• What the exercise asks:
Leave out every picture and set down, exactly, the lines below from the one holding "Task: Delete the" up to and including the one holding "The width and height of the screenshot is (598, 906).".

• Information shown:
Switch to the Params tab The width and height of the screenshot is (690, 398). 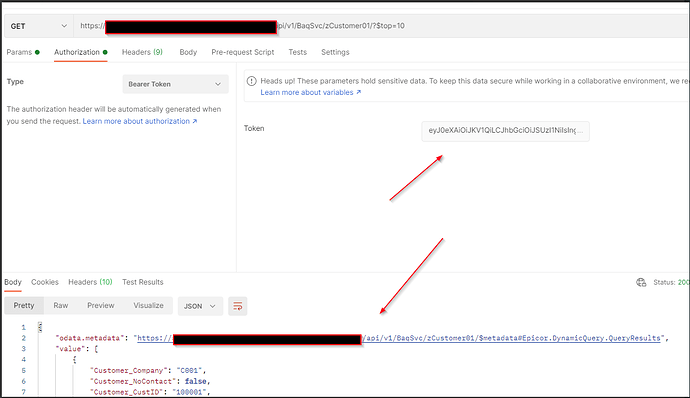(23, 52)
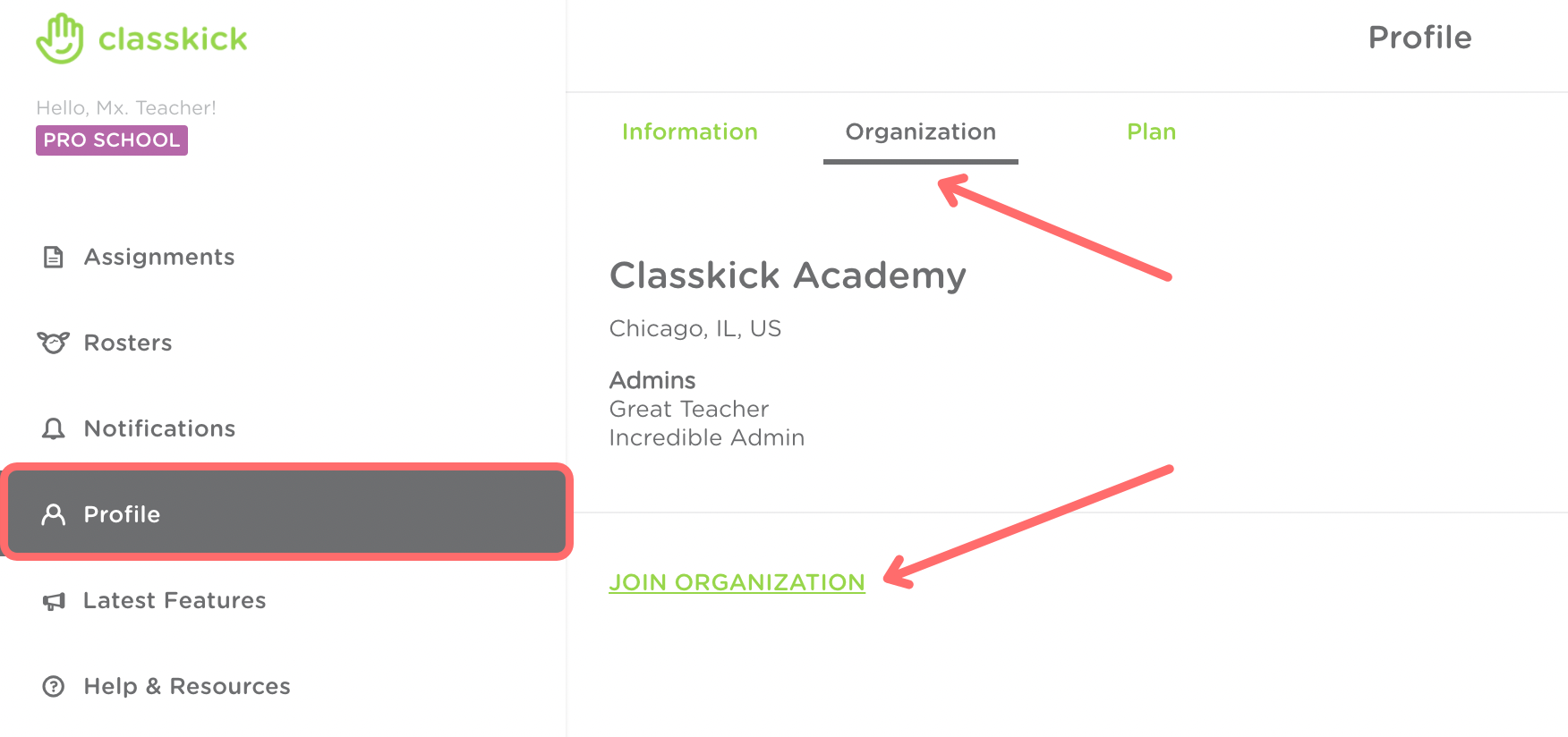1568x737 pixels.
Task: Select the Assignments document icon
Action: tap(54, 257)
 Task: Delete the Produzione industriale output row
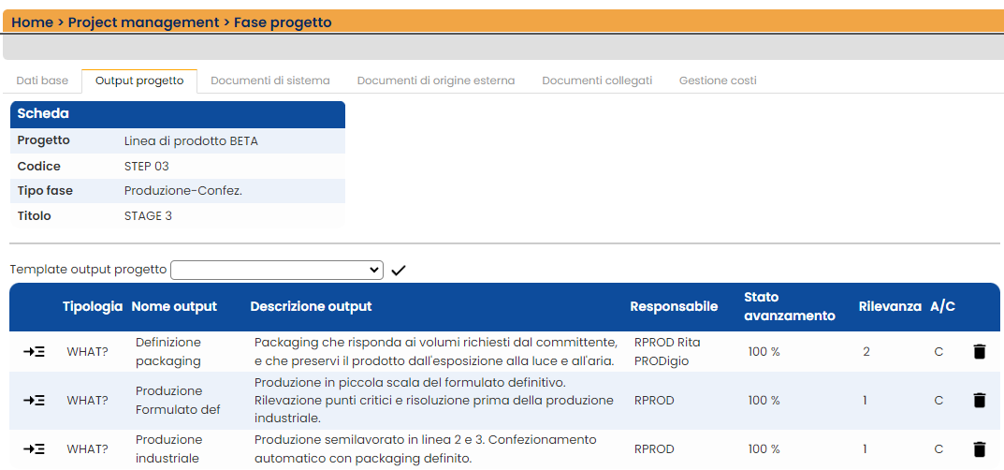tap(979, 450)
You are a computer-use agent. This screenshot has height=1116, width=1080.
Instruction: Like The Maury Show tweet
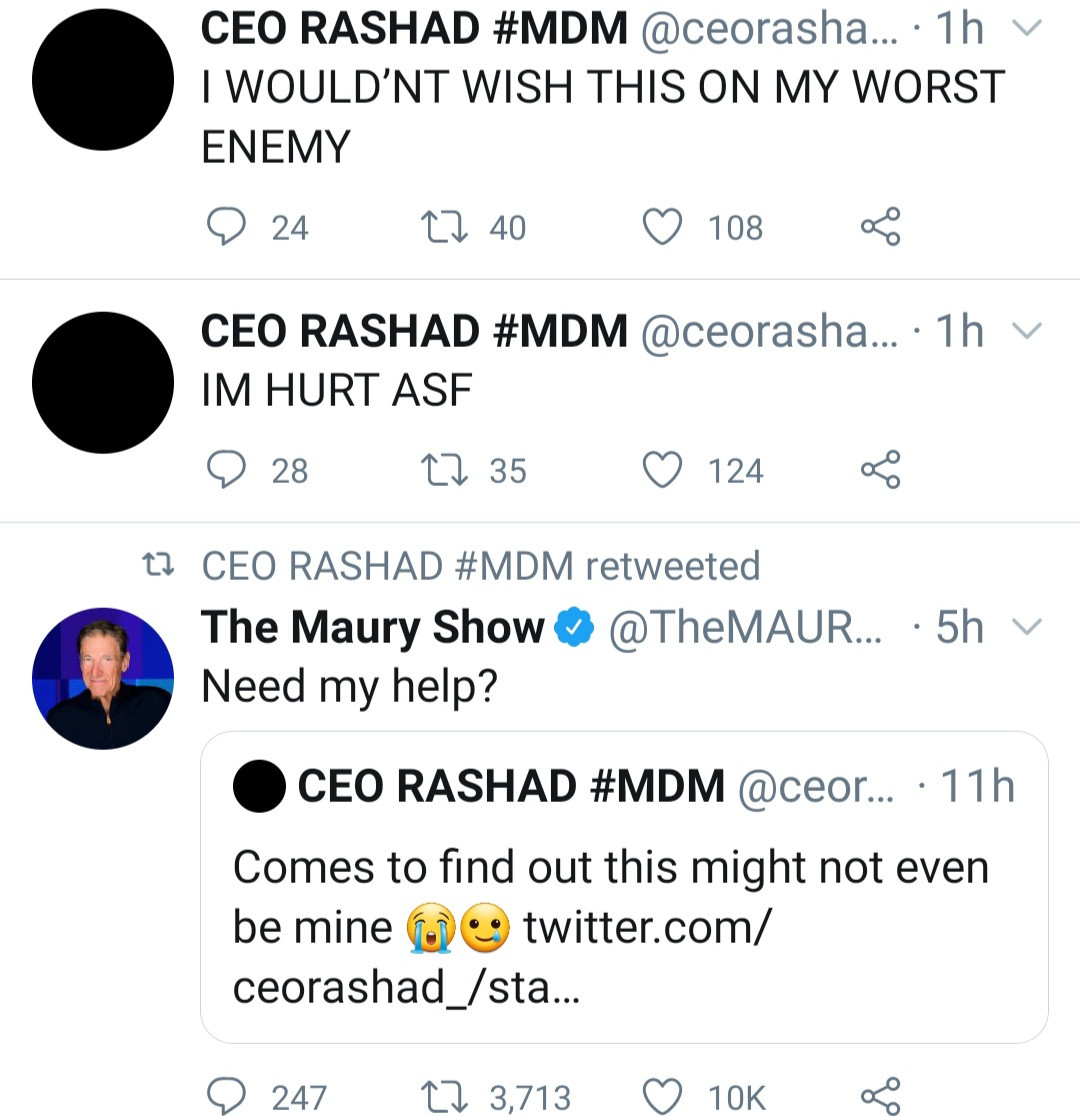662,1096
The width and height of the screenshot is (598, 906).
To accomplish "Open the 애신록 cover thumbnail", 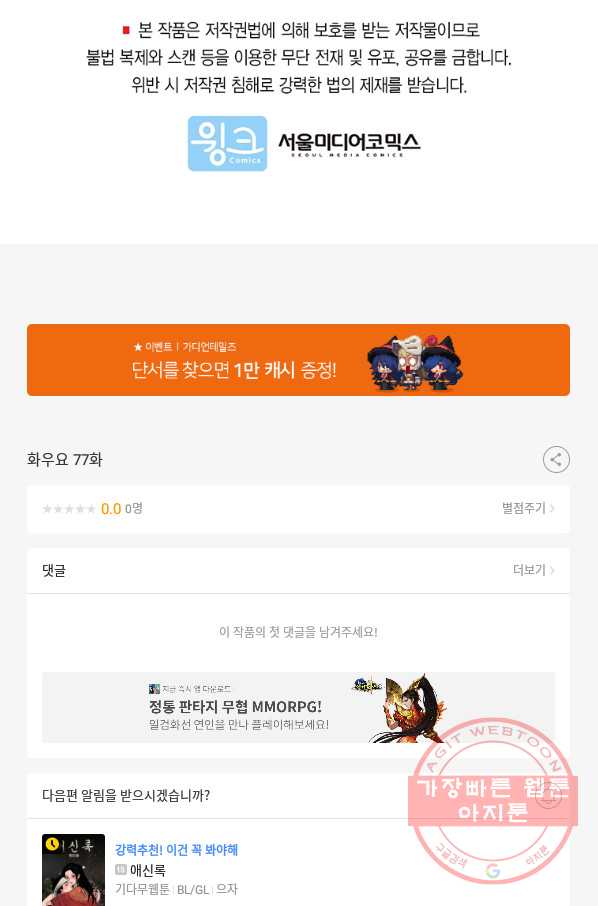I will tap(73, 870).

• Task solution:
 Task: Delete the Produzione industriale output row
tap(979, 450)
You are a computer-use agent. This screenshot has height=1116, width=1080.
Instruction: Like The Maury Show tweet
662,1096
The width and height of the screenshot is (598, 906).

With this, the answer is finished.